## [Data provided]
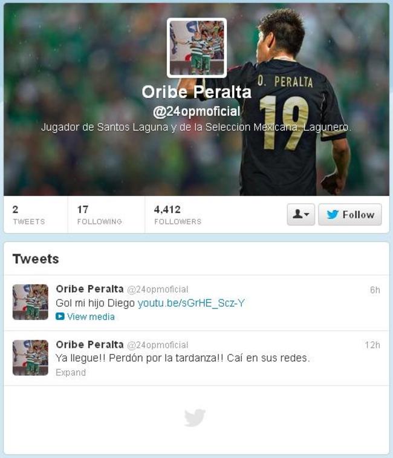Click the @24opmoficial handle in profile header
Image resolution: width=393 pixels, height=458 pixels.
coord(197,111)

* * *

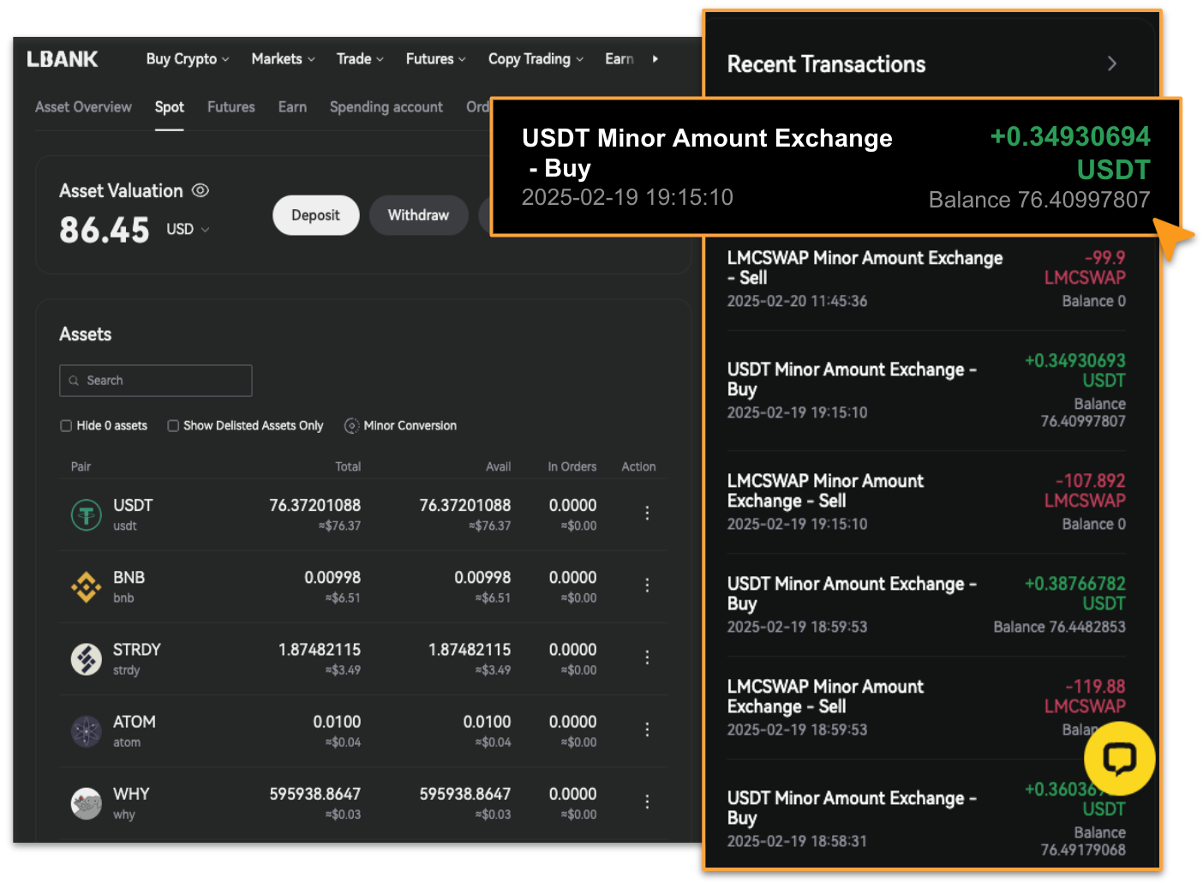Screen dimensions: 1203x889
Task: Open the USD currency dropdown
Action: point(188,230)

---

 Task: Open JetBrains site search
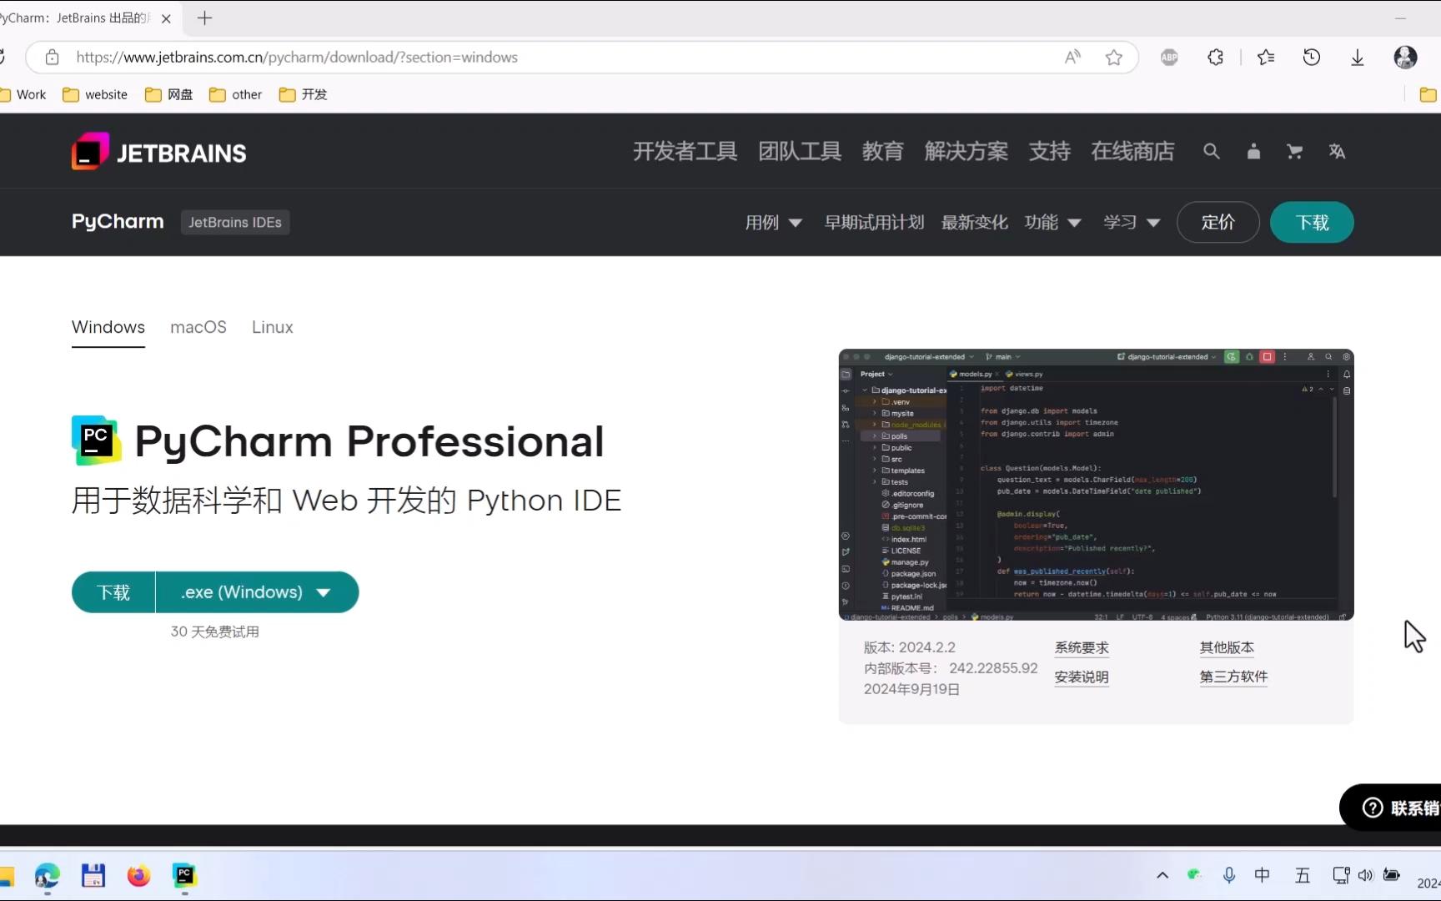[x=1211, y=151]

## [Exercise requirements]
Give the data from the line with "Screen dimensions: 1203x889" up to and including the line with "Action: point(188,230)" again, swapping "dropdown" for "selector" and keeping all else unchanged. Leave the pictures out.

## [Output for this exercise]
Screen dimensions: 1203x889
Task: Open the USD currency selector
Action: point(188,230)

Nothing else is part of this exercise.